━━━ Provided data
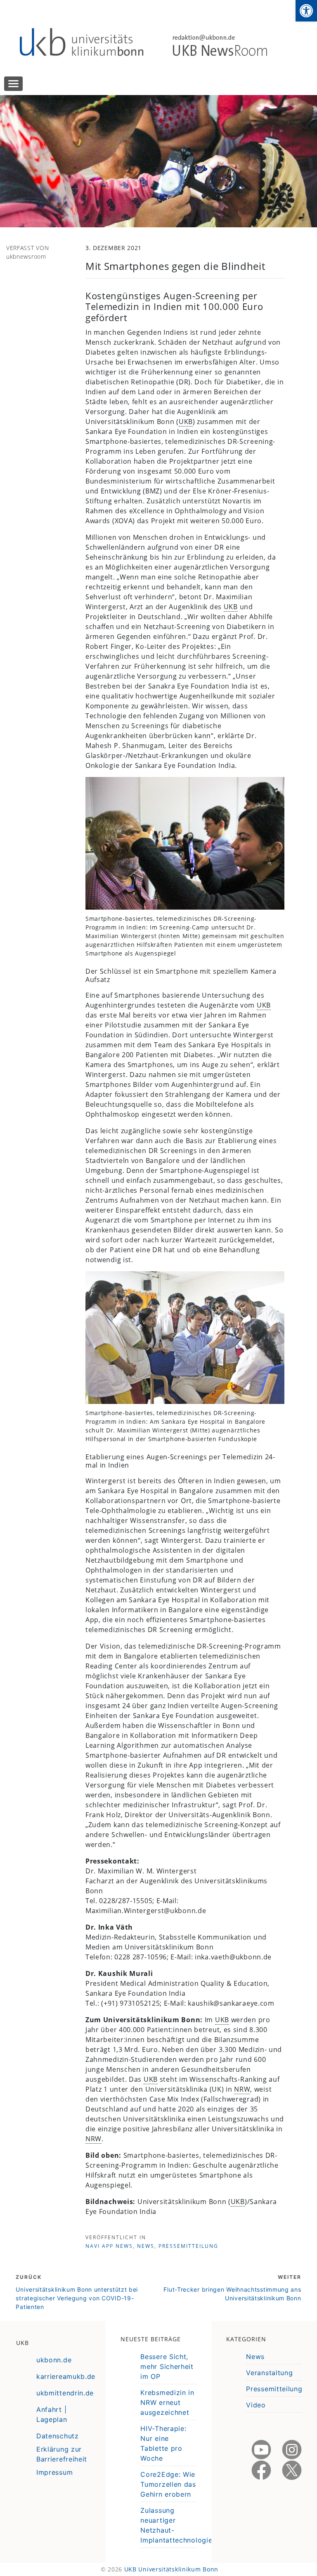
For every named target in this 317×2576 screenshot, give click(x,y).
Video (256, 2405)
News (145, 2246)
━━━━━━
━━━ Provided data
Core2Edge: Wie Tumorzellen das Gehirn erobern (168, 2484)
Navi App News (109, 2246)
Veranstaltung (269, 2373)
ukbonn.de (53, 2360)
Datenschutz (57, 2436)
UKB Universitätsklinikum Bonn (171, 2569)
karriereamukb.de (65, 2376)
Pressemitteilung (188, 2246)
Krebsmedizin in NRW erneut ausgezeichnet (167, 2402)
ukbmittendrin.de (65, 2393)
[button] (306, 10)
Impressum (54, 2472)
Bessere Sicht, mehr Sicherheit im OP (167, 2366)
━━━━━━
What you are asked to do: In the listing above, find the line with "Krebsmedizin in NRW" and the line with "Bessere Sicht, mehr", then print exactly those two lines and every line between them, and nothing more.

Task result:
Krebsmedizin in NRW erneut ausgezeichnet (167, 2402)
ukbmittendrin.de (65, 2393)
[button] (306, 10)
Impressum (54, 2472)
Bessere Sicht, mehr Sicherheit im OP (167, 2366)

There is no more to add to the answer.